Provided text:
------------------------------------------------------------------------
The process of skin aging as the years go by and an individual gets older is known as intrinsic aging, which is determined by internal physiological factors and genes. This chronological aging is not preventable.
However, extrinsic aging is caused by external sources, such as climate, pollution, diet, and stress. These factors are largely controllable. The greatest culprit of extrinsic aging is photo-damage or the exposure to ultraviolet light from the sun. Chronic sun exposure is responsible for most of the visible aging on the face, far greater than any other factor. Thus, the common name for extrinsic aging is photoaging. Changes in the skin’s appearance and structure might manifest through dryness, loss of volume, fine lines and deep wrinkles, sagging, coarseness, blotchy or irregular pigmentation or dark spots, and loss of elasticity.
But, here is the good news. Researchers have found that, for most, only about 10 percent to 15 percent of skin aging is intrinsic and about 85 percent to 90 percent is extrinsic and controllable. Armed with this knowledge, it is up to professionals to help clients reverse some of that sun damage. Teach clients to protect themselves against ultraviolet exposure every day, year-round.
------------------------------------------------------------------------
Given records:
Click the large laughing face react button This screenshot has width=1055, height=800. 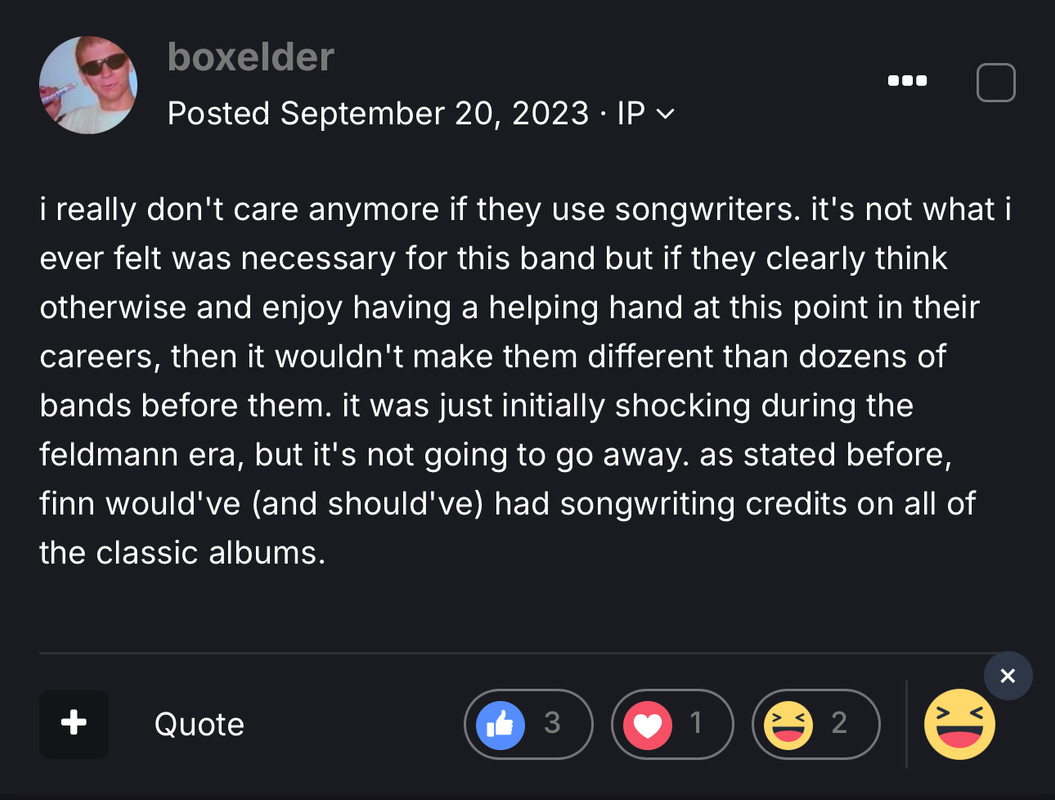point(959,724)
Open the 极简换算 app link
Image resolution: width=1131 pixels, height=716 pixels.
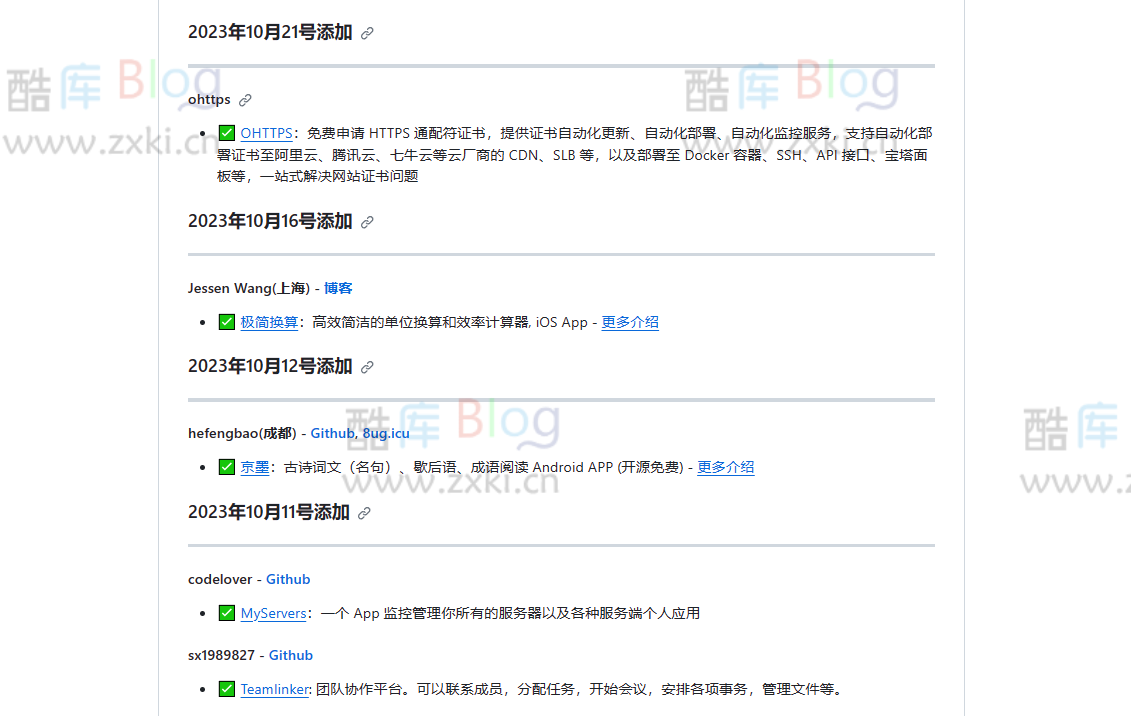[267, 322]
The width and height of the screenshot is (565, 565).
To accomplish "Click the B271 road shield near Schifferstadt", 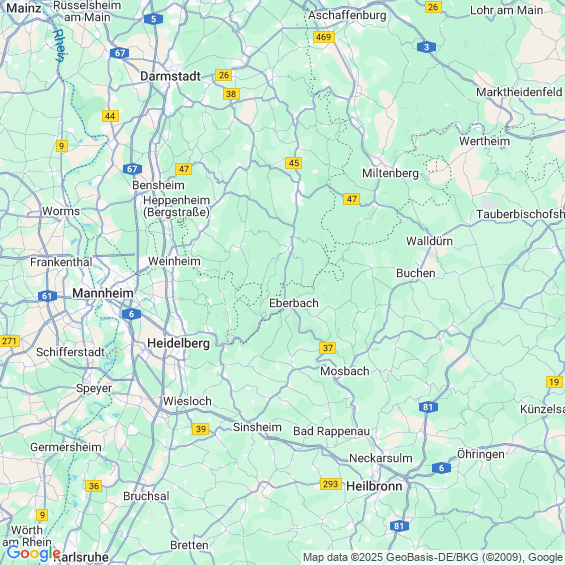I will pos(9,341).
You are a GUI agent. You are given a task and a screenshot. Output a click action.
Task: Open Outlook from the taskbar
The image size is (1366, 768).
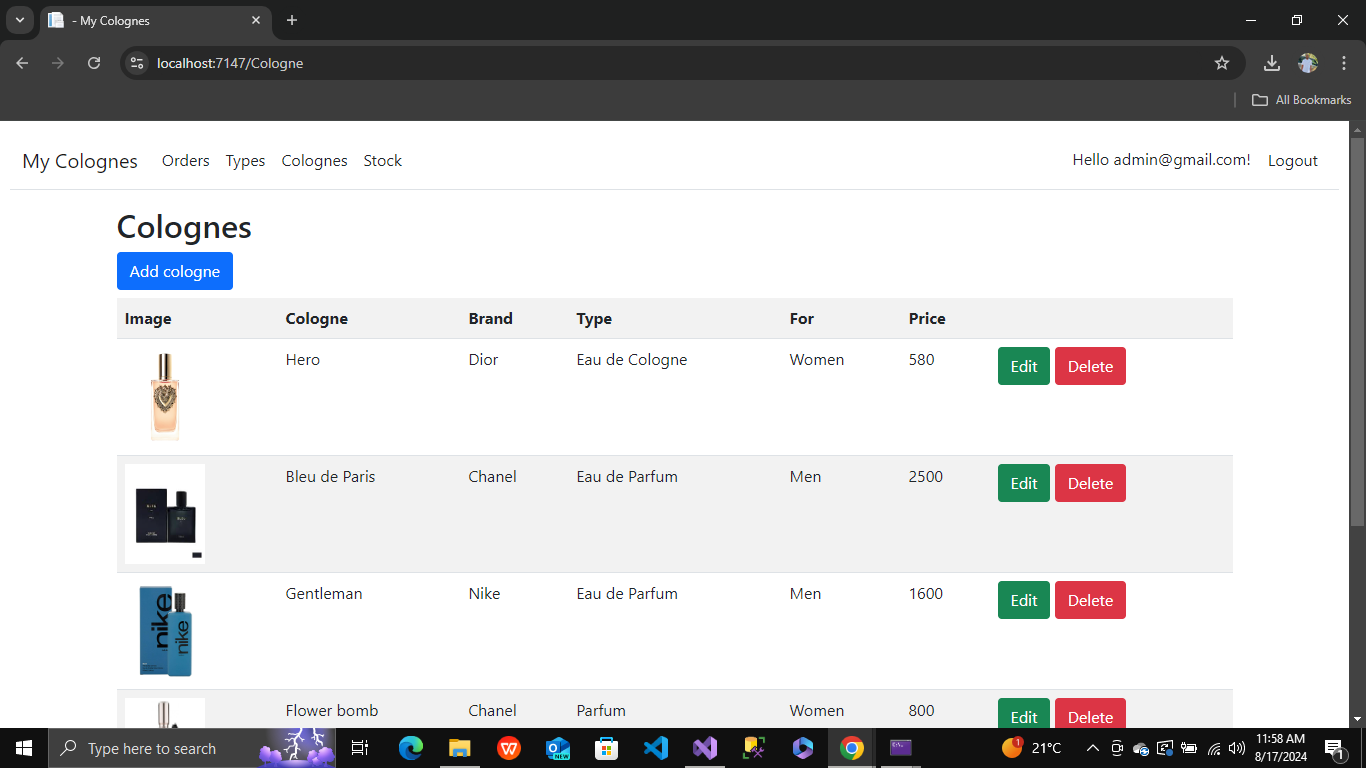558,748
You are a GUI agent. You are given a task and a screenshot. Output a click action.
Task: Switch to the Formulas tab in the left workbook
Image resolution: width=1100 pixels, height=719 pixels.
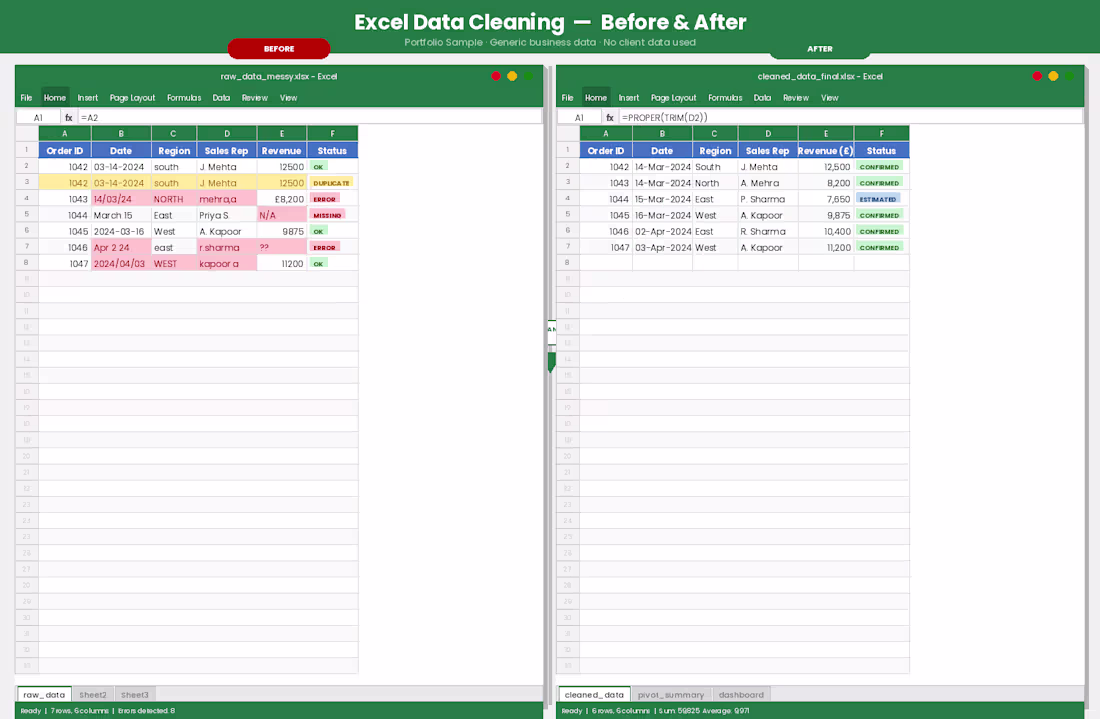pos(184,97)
------------------------------------------------------------------------
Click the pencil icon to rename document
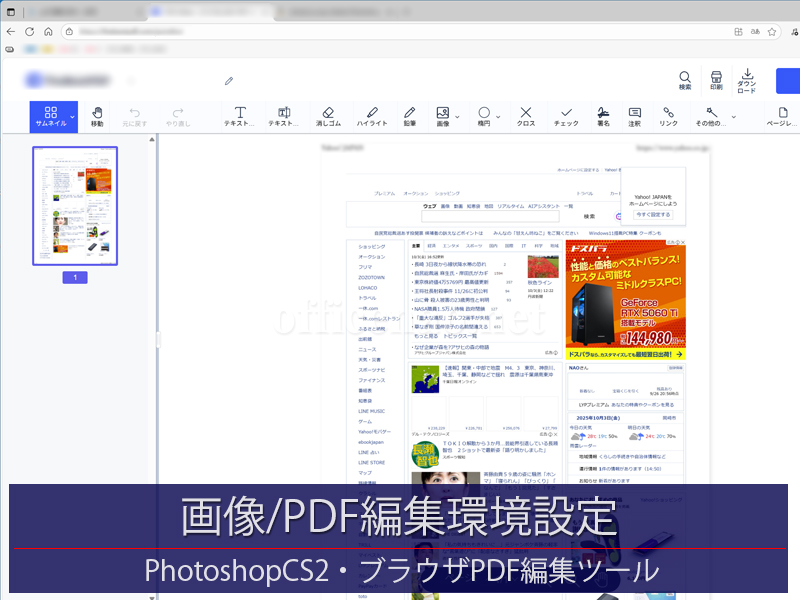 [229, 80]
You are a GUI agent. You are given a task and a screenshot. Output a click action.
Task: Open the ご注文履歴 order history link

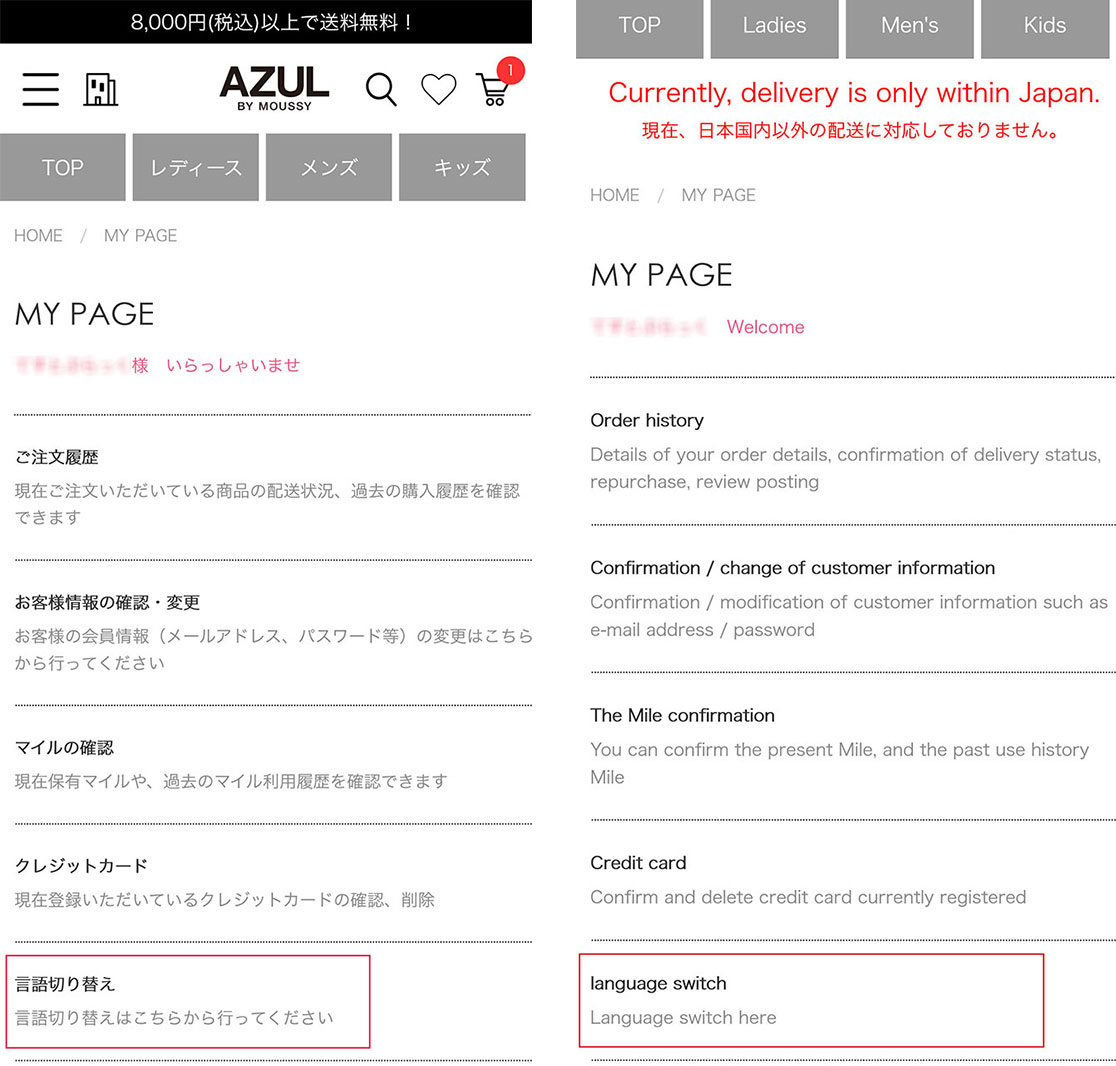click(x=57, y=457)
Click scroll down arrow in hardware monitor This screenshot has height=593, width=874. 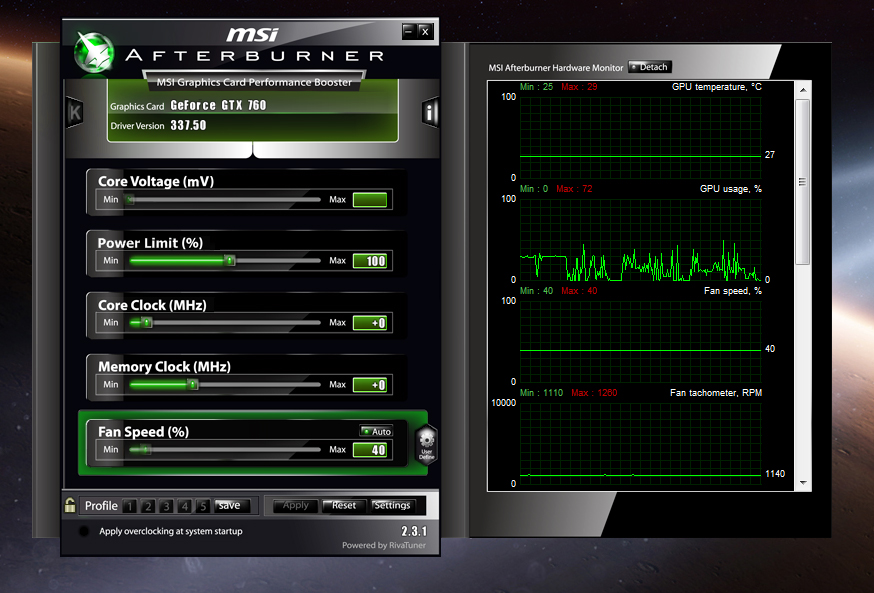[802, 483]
------------------------------------------------------------------------
Exercise description: Continue the passage about skin aging, starting right after its final sentence.

Exercise result:
UVB AND UVA RAYS
UVB short wavelengths are the burning rays which burn the more superficial layers of the skin. A tan is actually the result of the overproduction of melanin. This is the skin’s natural response to protect against damage. Chronic or excessive sun exposure can cause skin cells producing melanin to mutate and divide uncontrollably, resulting in uneven and irregular pigmentation of the skin.
UVA wavelengths are longer and can penetrate deeper into the dermis. Free radicals from UVA radiation break down skin’s collagen and elastin. UVA rays are known as the aging rays. Ultraviolet radiation from the sun is associated with about 90 percent of all skin cancers.
Teach clients to rock sunscreen, every day, year-round, rain or shine, or try to avoid being outside during the hours of the day when ultraviolet exposure is the highest, between 10 a.m. and 4 p.m. Broad-spectrum protection is essential in the fight against sun damage. Physical sunscreens, such as zinc oxide and titanium dioxide, deflect the sun’s rays. Chemical sunscreens, such as stabilized avobenzone and mexoryl, absorb the sun’s rays. Clients should choose one with an SPF of 30 or more, with water-resistance.
Clients should apply enough sunscreen to cover all exposed skin 15 minutes before going outdoors. Most adults need about one ounce (enough to fill a shot glass) to fully cover their body. And, protecting the lips with either a lipstick or a lip balm that contains SPF 30 or higher is also essential. Reapplying every two hours is key, as well as reapplying more often if the clients have been swimming or sweating excessively.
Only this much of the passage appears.